Intracranial Pressure and Obstructive Sleep Apnea: Discussion

The present study has shown (1) that awake values for ICP are pathologically elevated in patients with severe OSA, (2) that the ICP increases further during sleep, especially NREM stages 2 to 3 and REM sleep related to the apneic episodes, and (3) strong correlations between durations of apnea and AP and ICP elevations and between AP variations and ICP elevations.
Elevations in ICP related to respiration, especially Cheyne-Stokes respiration, are well known. Elevations in ICP during OSA have been described by Sugita et al. The CSF pressure was measured via a lumbar cannula in two patients. In this study, significant associations between apnea, hypoxia, and CSF pressure were found; however, AP was not measured.
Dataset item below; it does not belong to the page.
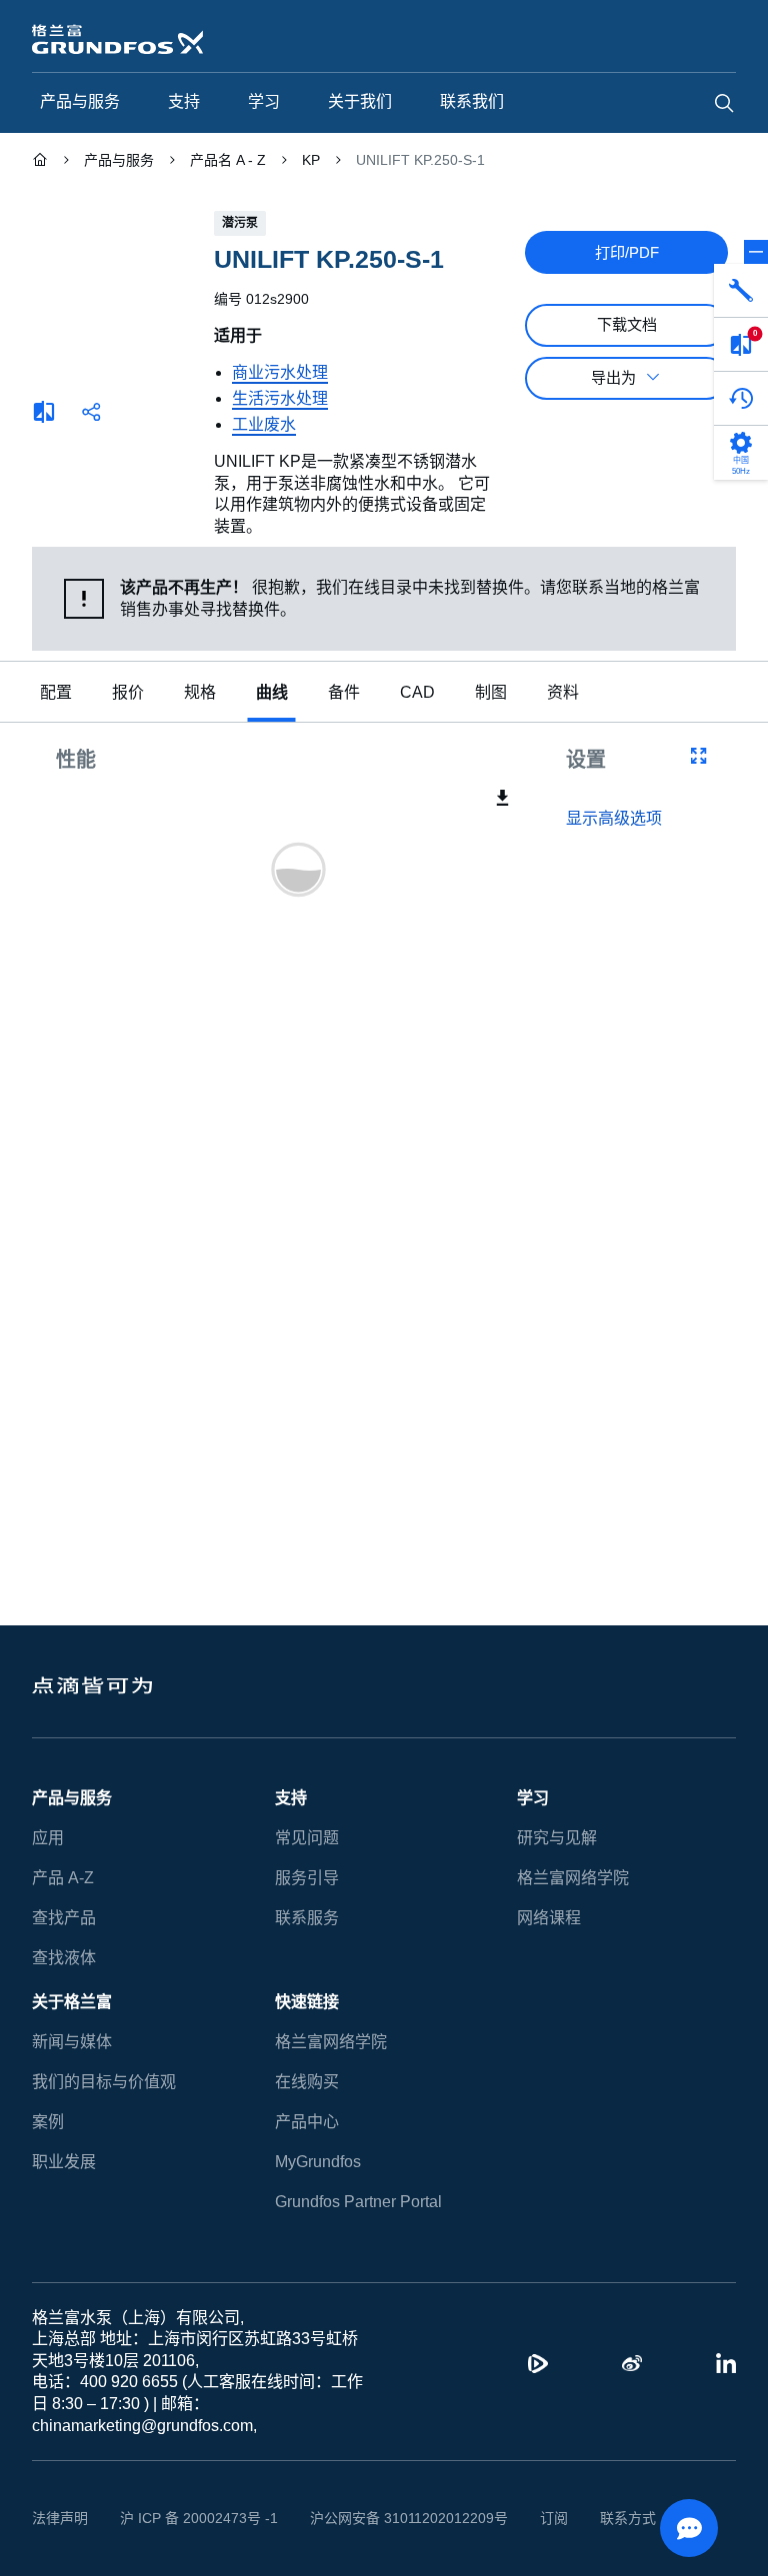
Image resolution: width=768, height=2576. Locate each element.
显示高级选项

During apnea, at least three phases can be distinguished in ICP: an initial decrease, a slow increase, and a steep increase in ICP The observed slow increase in ICP during the apnea, associated with hypercapnia and hypoxia, indicates that carbon dioxide retention and hypoxia play a role for the initial ICP increase, possibly due to cerebral vasodilation; however, the steep increase in ICP that terminates the apneic episodes cannot be explained solely as induced by cerebral hypoxia or hypercapnia, but is possibly related to the steep simultaneous increase in the AP and central venous pressure, thereby increasing ICP (Fig 1). fully

Different mechanisms are suggested as important in developing the AP variations during apnea: the Muller maneuver; pulmonary blood pooling affecting cardiac stroke volume (Starling mechanism); barore-ceptor reflexes, hypercapnia, and hypoxia causing increased peripheral sympathetic outflow; increased TPR; and increased intrathoracic pressure at the termination of the apnea due to increased ventilation.
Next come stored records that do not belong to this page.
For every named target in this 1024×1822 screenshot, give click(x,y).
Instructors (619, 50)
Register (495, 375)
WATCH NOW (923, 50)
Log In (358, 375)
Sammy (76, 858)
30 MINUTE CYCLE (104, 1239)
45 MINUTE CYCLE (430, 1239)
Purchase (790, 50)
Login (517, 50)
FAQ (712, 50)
Elevations in ICP, hypoxia, and hypercapnia have been found to give rise to increased AP due to increased sympathetic activity.* The ICP elevations during apnea should increase sympathetic output and TPR; however, as far as we know, no study has measured TPR during apnea. Some studies have found increased sympathetic activity in patients with apnea, but this has not been found in other studies.